WRITTEN REQUEST
Return the records below without any change, from the line containing "Where should I click to: Switch" through the line containing "pos(298,468)".
-- BEGIN DATA TO USE --
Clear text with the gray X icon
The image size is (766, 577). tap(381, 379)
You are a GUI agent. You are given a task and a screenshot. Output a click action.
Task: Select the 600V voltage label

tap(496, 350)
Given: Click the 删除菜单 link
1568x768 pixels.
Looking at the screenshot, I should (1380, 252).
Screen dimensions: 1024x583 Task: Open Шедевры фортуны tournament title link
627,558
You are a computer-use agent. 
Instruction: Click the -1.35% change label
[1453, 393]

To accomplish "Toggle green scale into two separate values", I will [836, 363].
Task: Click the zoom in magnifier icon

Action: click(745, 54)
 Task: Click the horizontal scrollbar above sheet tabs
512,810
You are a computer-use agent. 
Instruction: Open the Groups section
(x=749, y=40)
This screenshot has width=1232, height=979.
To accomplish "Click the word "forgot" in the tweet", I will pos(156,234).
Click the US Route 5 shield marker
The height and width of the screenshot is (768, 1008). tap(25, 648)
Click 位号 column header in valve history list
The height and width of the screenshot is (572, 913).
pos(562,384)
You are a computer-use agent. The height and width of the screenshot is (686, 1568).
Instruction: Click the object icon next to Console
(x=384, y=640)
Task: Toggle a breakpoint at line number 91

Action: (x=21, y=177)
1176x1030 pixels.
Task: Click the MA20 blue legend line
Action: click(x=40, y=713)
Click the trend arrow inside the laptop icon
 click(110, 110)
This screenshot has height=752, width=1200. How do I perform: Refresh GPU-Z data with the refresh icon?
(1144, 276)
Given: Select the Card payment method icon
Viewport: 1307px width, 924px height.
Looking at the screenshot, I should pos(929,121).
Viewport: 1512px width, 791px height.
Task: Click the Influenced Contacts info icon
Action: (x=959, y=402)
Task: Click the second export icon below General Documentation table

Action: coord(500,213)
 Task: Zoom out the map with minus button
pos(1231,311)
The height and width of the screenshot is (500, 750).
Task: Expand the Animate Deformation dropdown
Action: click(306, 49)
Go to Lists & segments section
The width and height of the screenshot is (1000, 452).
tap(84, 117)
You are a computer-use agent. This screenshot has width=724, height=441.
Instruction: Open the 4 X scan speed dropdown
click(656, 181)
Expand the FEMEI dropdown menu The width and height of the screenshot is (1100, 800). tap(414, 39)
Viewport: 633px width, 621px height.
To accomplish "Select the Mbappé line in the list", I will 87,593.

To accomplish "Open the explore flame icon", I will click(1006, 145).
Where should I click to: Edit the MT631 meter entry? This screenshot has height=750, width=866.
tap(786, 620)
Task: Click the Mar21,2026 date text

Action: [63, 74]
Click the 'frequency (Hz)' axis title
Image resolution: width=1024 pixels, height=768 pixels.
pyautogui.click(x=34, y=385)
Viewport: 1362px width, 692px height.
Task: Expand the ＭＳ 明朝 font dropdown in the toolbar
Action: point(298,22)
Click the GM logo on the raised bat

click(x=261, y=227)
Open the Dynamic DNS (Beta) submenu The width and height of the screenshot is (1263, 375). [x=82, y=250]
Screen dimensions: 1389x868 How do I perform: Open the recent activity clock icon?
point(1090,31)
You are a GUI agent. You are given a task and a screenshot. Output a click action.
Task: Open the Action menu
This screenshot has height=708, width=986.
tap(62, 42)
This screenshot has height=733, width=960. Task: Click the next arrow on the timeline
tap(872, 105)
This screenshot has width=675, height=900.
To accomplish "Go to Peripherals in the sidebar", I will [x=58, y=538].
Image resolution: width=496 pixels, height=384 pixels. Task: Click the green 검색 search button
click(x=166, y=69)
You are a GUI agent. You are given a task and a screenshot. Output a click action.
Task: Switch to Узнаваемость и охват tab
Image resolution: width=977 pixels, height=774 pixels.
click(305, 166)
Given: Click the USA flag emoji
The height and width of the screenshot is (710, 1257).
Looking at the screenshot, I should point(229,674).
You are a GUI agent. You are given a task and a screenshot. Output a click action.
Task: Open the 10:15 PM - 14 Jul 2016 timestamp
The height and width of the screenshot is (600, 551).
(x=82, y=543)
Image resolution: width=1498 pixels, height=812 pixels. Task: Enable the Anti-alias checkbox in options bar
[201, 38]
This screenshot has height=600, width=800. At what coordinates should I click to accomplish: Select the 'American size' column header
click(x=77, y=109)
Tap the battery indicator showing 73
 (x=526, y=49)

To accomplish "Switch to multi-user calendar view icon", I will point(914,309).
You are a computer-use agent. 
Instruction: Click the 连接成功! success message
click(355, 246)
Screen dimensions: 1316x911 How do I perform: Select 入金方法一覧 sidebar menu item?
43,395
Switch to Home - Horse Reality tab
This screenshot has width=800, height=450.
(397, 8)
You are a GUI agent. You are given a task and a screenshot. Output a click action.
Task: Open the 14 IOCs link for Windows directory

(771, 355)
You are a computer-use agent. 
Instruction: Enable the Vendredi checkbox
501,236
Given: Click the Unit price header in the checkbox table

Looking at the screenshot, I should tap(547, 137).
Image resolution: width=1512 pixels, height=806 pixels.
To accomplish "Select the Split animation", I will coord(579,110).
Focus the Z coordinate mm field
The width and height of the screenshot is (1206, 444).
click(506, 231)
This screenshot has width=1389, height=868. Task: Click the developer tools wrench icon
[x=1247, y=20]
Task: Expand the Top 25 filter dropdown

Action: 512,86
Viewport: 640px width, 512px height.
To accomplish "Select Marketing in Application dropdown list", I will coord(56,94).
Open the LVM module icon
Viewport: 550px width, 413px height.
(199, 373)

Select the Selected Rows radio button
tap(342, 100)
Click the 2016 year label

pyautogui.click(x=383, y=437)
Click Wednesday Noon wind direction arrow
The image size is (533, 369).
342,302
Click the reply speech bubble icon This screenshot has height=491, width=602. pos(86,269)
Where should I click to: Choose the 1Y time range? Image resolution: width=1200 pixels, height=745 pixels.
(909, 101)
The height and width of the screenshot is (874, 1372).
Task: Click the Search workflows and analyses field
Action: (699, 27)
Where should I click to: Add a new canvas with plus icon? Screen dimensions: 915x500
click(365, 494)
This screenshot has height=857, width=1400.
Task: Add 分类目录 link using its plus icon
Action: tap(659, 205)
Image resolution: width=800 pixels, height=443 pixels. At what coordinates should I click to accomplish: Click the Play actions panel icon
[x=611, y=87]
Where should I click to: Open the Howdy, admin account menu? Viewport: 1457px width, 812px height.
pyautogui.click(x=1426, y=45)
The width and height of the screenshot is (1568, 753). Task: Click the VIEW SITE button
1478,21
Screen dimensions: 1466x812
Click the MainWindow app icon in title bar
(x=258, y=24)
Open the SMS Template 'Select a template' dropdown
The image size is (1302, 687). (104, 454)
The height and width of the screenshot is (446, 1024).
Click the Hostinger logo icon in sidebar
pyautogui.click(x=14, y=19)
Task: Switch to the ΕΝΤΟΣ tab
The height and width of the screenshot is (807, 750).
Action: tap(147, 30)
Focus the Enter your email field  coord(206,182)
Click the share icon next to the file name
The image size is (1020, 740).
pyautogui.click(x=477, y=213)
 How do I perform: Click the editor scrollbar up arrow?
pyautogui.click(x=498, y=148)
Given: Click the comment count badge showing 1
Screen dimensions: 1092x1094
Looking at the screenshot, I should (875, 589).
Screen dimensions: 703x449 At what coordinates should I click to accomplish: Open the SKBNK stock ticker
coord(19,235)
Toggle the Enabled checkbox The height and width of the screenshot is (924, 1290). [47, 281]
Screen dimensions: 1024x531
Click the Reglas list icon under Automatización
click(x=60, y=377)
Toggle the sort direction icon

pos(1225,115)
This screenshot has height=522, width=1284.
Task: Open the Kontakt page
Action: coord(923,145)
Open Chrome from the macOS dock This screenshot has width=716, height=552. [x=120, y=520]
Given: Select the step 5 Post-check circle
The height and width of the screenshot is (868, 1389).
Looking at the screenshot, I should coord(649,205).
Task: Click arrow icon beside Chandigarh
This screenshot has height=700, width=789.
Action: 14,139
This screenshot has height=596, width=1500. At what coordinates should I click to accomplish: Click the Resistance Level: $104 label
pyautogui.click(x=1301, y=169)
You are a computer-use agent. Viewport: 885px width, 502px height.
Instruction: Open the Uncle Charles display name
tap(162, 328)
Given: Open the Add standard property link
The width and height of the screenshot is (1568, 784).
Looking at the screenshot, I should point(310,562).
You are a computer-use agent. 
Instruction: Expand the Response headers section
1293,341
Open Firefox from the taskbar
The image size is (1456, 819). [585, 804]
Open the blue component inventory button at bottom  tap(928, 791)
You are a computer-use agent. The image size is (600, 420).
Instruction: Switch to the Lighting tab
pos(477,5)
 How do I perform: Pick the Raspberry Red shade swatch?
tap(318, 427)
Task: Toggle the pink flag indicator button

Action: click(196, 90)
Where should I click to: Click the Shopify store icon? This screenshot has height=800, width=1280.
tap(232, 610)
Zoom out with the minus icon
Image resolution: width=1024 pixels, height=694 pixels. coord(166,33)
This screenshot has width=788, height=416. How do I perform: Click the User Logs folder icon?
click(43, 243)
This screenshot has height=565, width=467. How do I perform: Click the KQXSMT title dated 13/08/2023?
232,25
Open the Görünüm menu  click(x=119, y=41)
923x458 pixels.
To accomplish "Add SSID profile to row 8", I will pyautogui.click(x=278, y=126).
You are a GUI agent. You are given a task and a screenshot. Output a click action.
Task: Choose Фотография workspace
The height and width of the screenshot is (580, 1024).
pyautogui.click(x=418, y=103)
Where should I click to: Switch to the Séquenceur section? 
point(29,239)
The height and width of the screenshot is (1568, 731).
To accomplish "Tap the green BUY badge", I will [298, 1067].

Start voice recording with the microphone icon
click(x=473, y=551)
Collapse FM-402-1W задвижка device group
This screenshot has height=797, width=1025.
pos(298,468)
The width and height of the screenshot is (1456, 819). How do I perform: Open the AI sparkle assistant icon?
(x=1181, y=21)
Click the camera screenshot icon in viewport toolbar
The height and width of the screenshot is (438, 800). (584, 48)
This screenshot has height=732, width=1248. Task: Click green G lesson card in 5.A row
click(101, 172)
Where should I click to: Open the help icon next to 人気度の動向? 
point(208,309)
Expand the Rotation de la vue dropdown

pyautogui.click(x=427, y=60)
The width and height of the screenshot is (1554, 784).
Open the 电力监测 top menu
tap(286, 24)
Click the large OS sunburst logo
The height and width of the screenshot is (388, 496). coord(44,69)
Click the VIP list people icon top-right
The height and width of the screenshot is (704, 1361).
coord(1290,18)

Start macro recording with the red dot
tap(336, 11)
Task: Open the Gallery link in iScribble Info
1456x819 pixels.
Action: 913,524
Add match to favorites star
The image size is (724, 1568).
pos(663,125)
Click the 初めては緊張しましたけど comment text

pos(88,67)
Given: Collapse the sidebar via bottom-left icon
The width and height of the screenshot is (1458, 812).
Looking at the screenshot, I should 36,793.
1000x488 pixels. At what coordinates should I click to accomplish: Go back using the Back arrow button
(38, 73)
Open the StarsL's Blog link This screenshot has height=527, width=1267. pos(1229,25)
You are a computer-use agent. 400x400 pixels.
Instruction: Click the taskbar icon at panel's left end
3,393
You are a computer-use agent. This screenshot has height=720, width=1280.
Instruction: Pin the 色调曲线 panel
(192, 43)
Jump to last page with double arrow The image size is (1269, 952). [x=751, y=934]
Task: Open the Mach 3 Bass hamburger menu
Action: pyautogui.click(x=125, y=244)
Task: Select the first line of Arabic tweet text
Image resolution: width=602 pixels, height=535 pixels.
-- END DATA TO USE --
EXERCISE RESULT
Where should I click to: Switch to the Séquenceur section? 
point(29,239)
The height and width of the screenshot is (1568, 731).
To accomplish "Tap the green BUY badge", I will [298, 1067].

Start voice recording with the microphone icon
click(x=473, y=551)
Collapse FM-402-1W задвижка device group
This screenshot has height=797, width=1025.
pos(298,468)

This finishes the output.